This new device claims to be the "off switch for menstrual pain." And it might actually work.

Our Review Summary

stomach pain and pms pain and menstrual painThis is a story about a new device coming to market for menstrual pain. The story is a great example of how the media should deal with claims made about new devices. With a dose of healthy skepticism, the story provides the reader with a complete discourse on the merits of the device and of TENS (transcutaneous electrical nerve stimulation) in general.  We welcomed that skepticism across the board and appreciated the grounding comments of an independent source. Bravo.


Why This Matters

Perimenstrual pain is a common problem affecting most premenopausal women.  So, the availability of a device that is safe and effective in relieving symptoms would be welcomed.

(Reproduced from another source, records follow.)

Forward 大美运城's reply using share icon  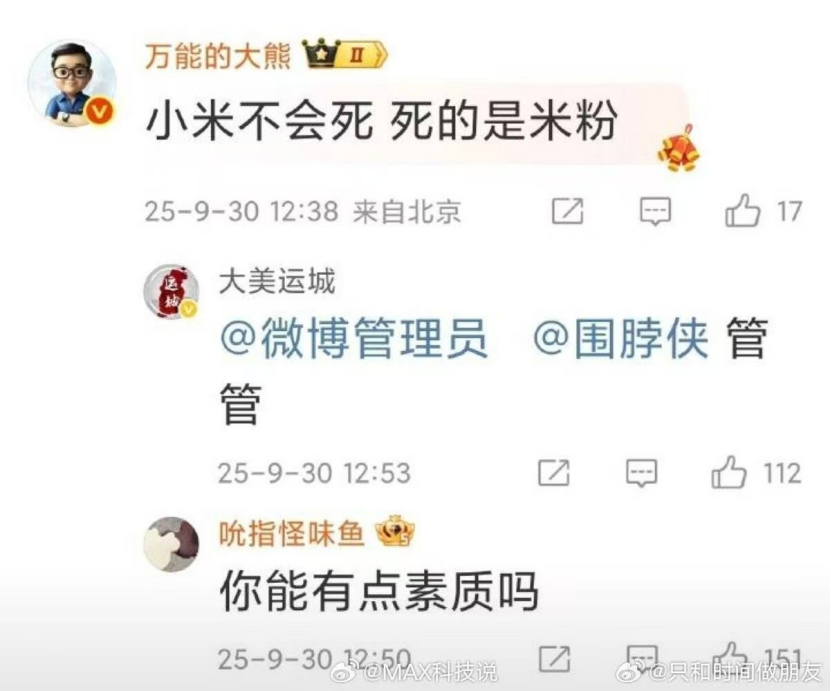[x=554, y=472]
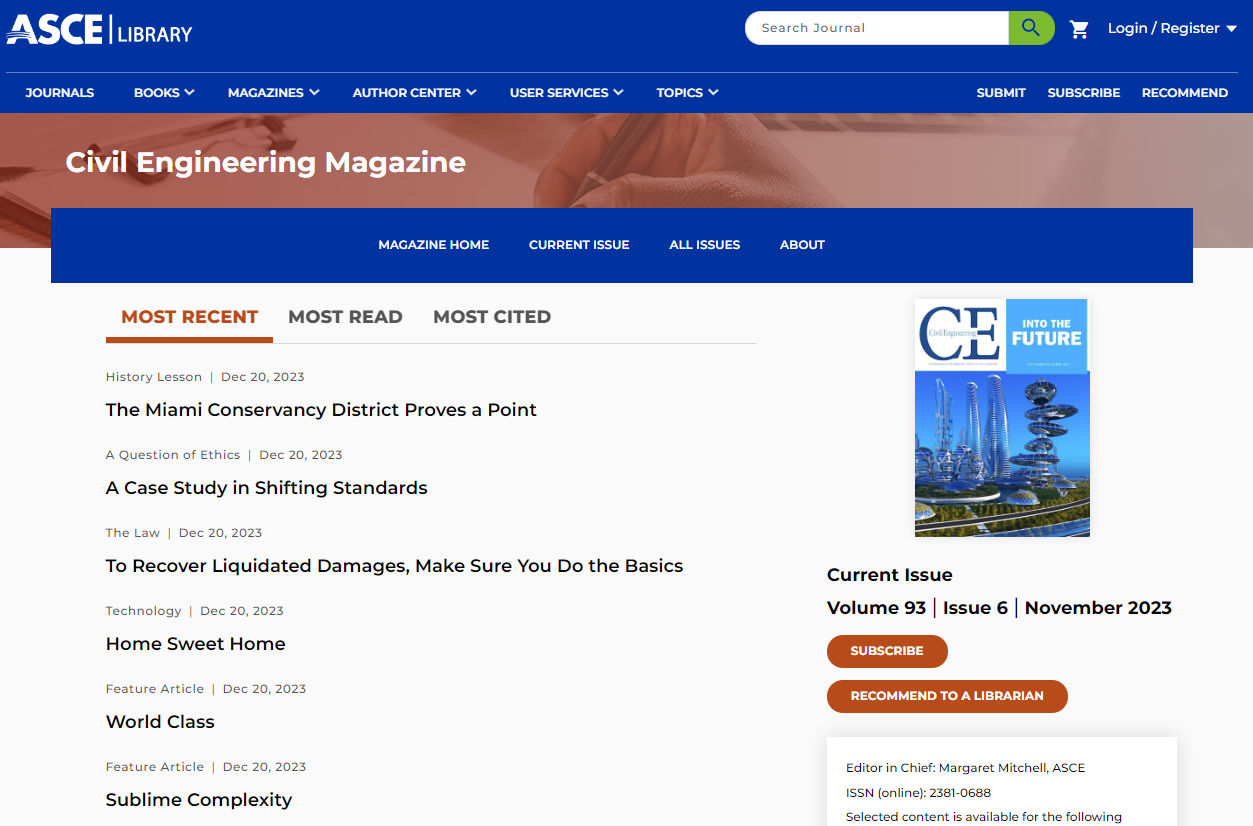Open the shopping cart
Viewport: 1253px width, 826px height.
[1079, 29]
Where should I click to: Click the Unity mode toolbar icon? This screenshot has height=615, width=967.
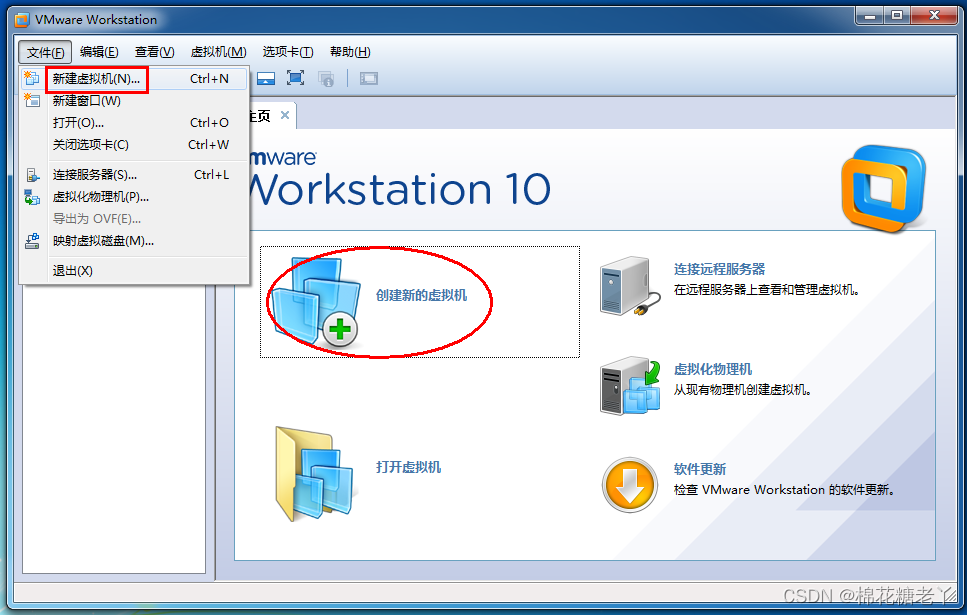328,80
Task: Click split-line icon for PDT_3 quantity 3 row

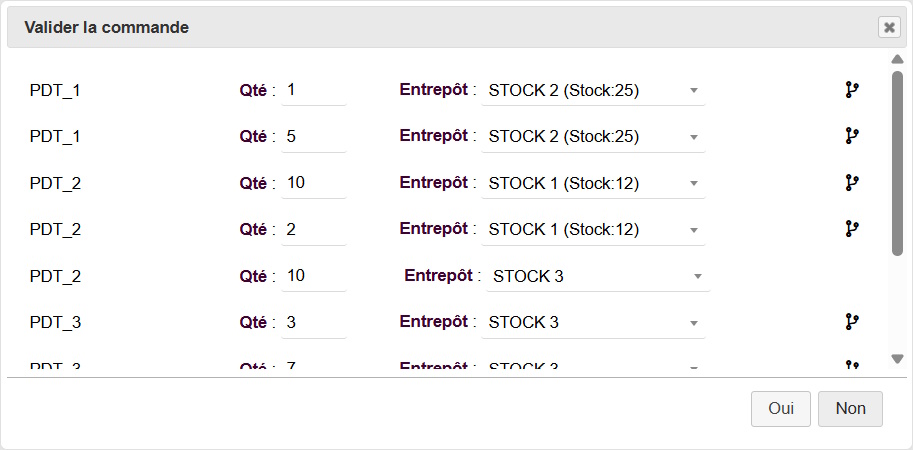Action: (x=852, y=321)
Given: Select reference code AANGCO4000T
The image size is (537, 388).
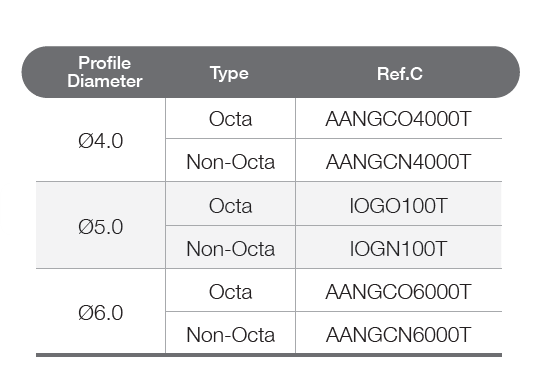Looking at the screenshot, I should point(398,119).
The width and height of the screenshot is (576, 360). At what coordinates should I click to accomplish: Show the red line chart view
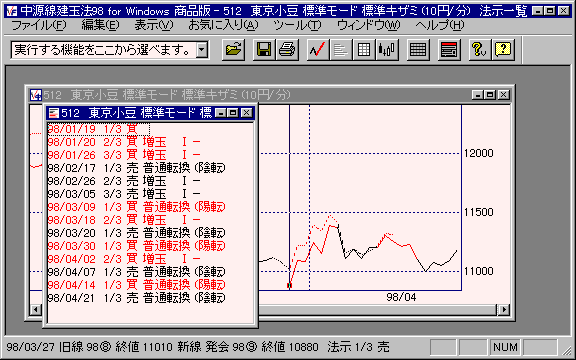click(318, 50)
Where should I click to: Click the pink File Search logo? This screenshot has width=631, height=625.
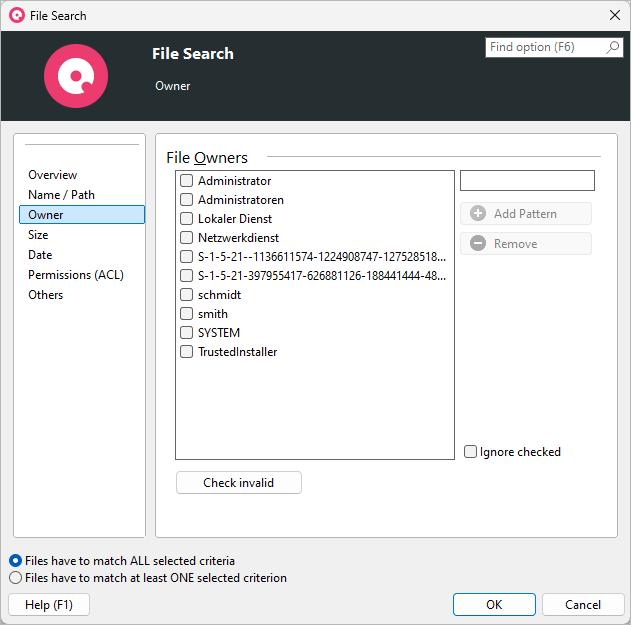(x=75, y=76)
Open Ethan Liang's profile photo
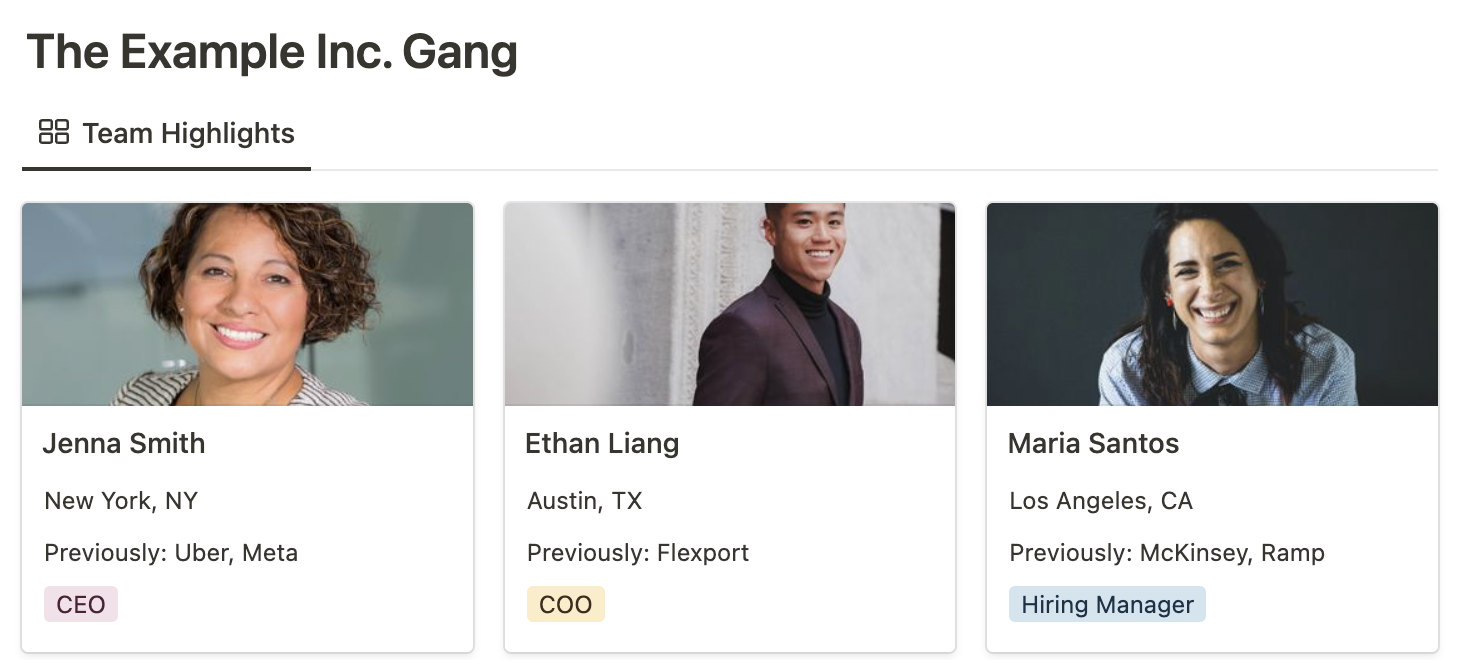 pos(729,304)
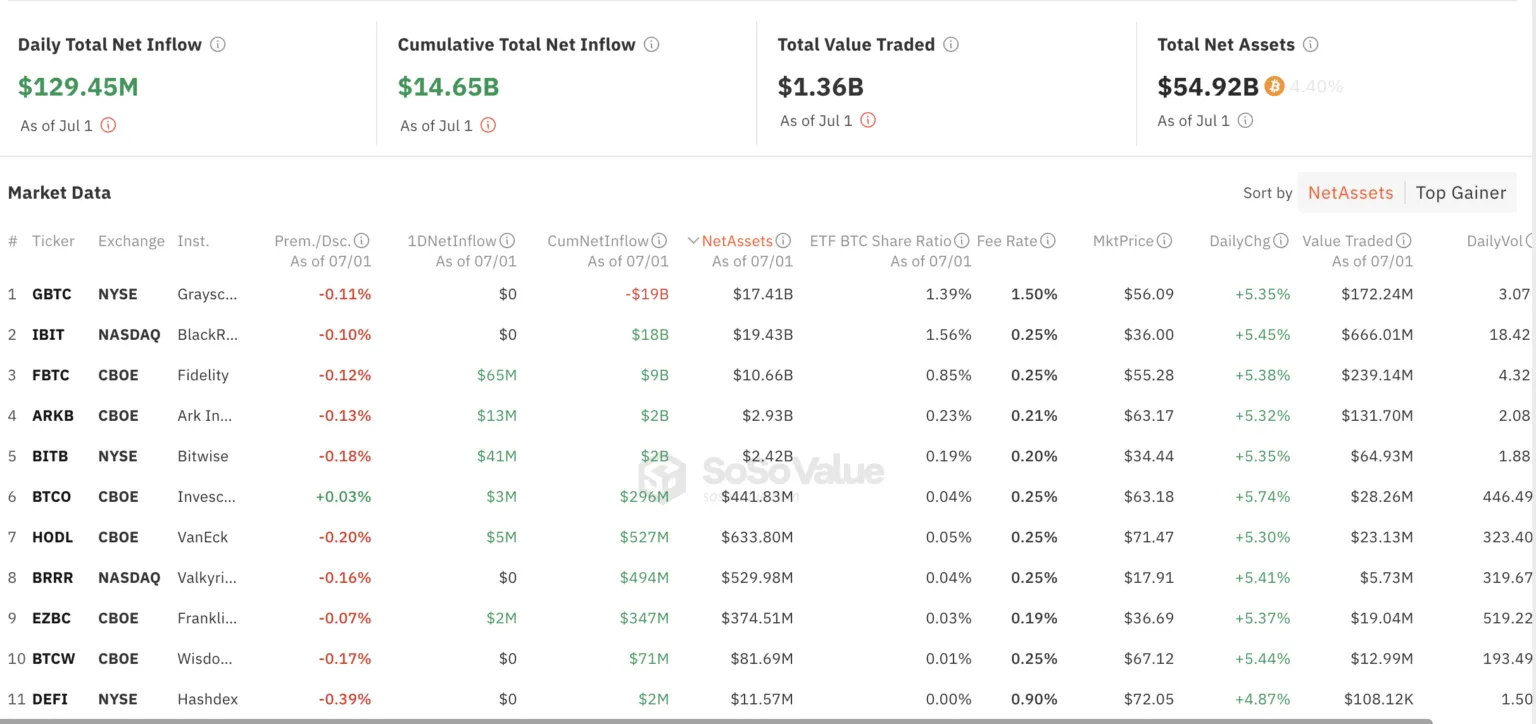Open the GBTC ticker row
1536x724 pixels.
[51, 295]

Does the story adequately discuss the costs of the intervention?


We were pleased to see cost discussed in the story. The story points out that the projected retail cost of the Livia device ($149) and the pre-order price ($85) is more than similar devices (as low as $30 on Amazon).

Does the story adequately quantify the benefits of the treatment/test/product/procedure?


The story provides quantified benefits via an unsubstantiated quote from the company’s CEO: “So far, Nachum said they have tested the device on 163 women in two different trials — and more than 80 percent experienced relief with the device. The company is currently working on another study, which will include about 60 women.” That normally would generate a Not Satisfactory rating, as we’d want to see a more specific description of the benefit than “experiencing relief.” But the story makes it clear that this was the only data available owing to the lack of published research. It also provides provides comments from an ob-gyn specialist with a good deal of experience with the use of TENS, who counters the CEO’s claims. For these reasons, we rule this one Satisfactory.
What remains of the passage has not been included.